YOUR GOAL: Go through the entries below and copy each line containing the word "computer".

-- DATA TO PROCESS follows --

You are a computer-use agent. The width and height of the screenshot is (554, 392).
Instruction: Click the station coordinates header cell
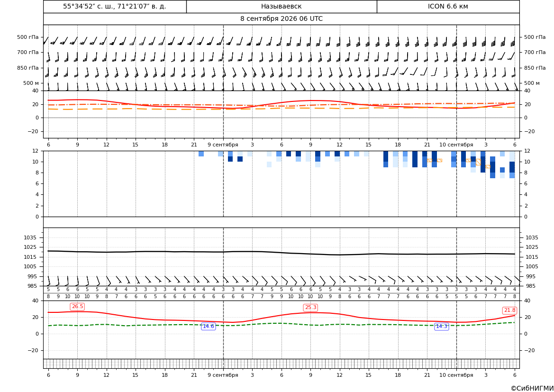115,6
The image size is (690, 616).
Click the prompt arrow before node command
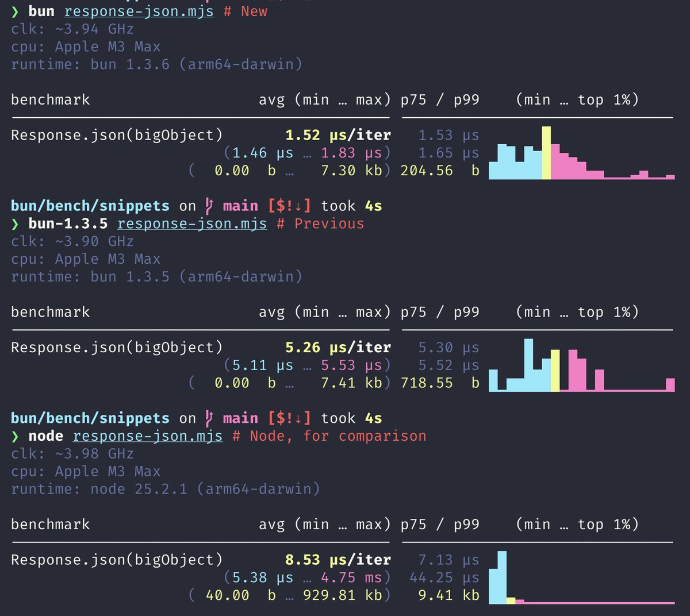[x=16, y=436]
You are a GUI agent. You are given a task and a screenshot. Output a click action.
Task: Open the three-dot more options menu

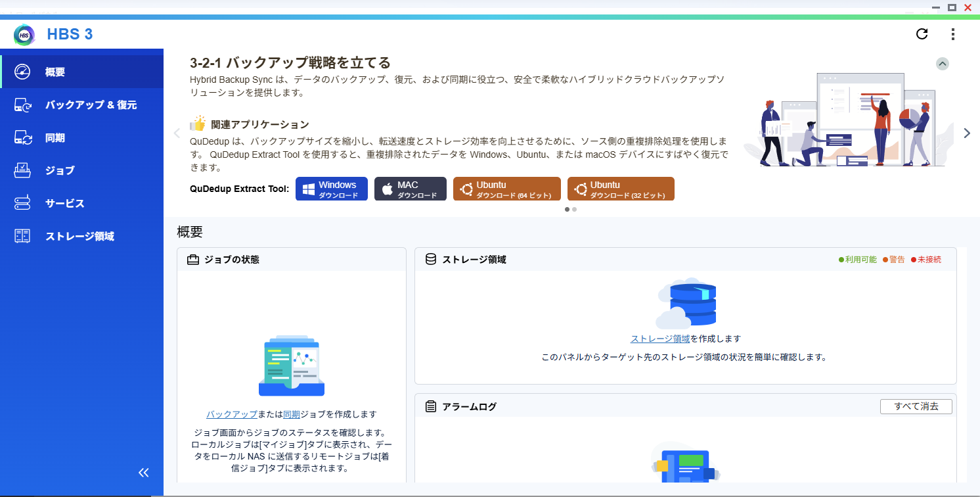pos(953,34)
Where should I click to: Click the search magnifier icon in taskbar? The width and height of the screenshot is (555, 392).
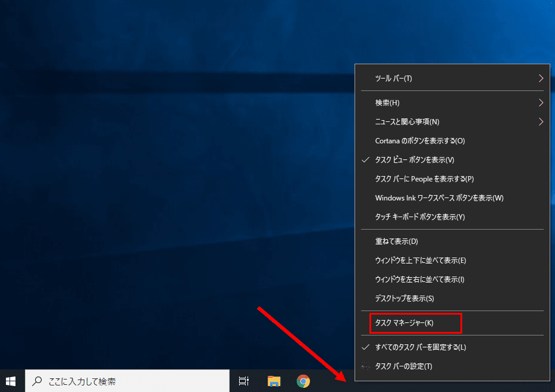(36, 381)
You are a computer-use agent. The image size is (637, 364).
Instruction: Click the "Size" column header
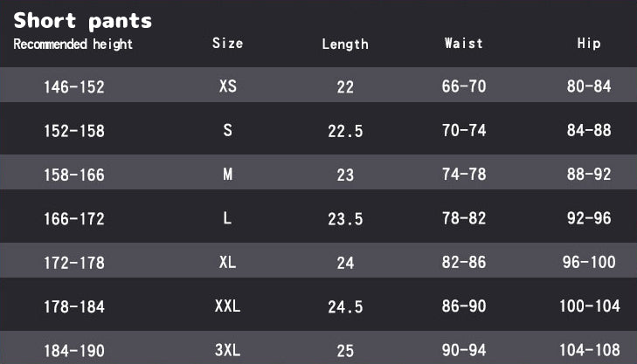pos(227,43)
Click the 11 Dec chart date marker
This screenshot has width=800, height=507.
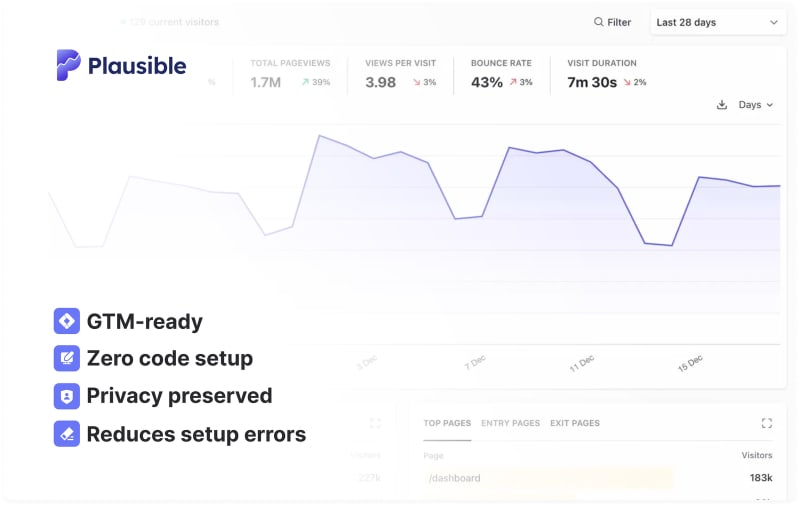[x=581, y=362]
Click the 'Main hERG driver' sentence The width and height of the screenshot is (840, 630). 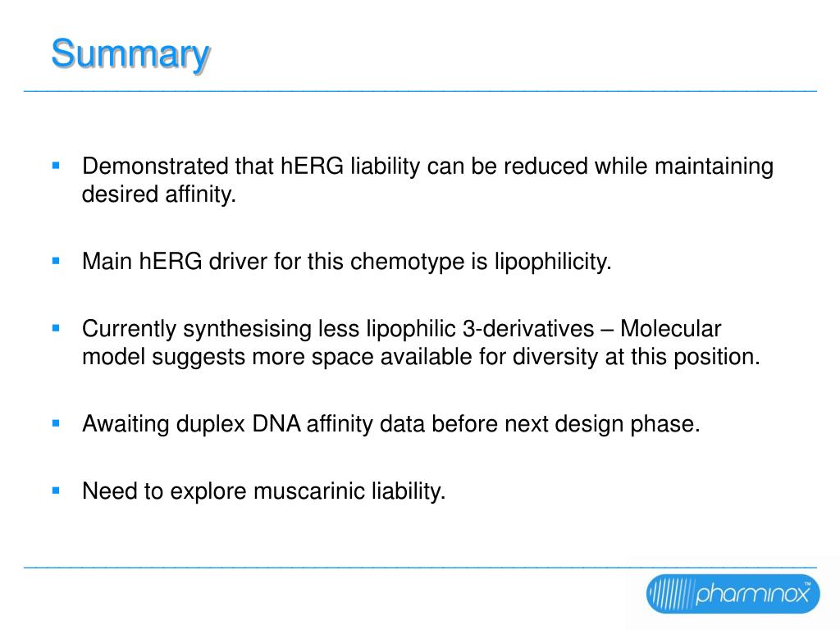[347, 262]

-- DATA TO PROCESS concluded --

RESPONSE BOX:
You are a computer-use agent. The width and height of the screenshot is (554, 392).
You are a computer-use agent. The image size is (637, 364).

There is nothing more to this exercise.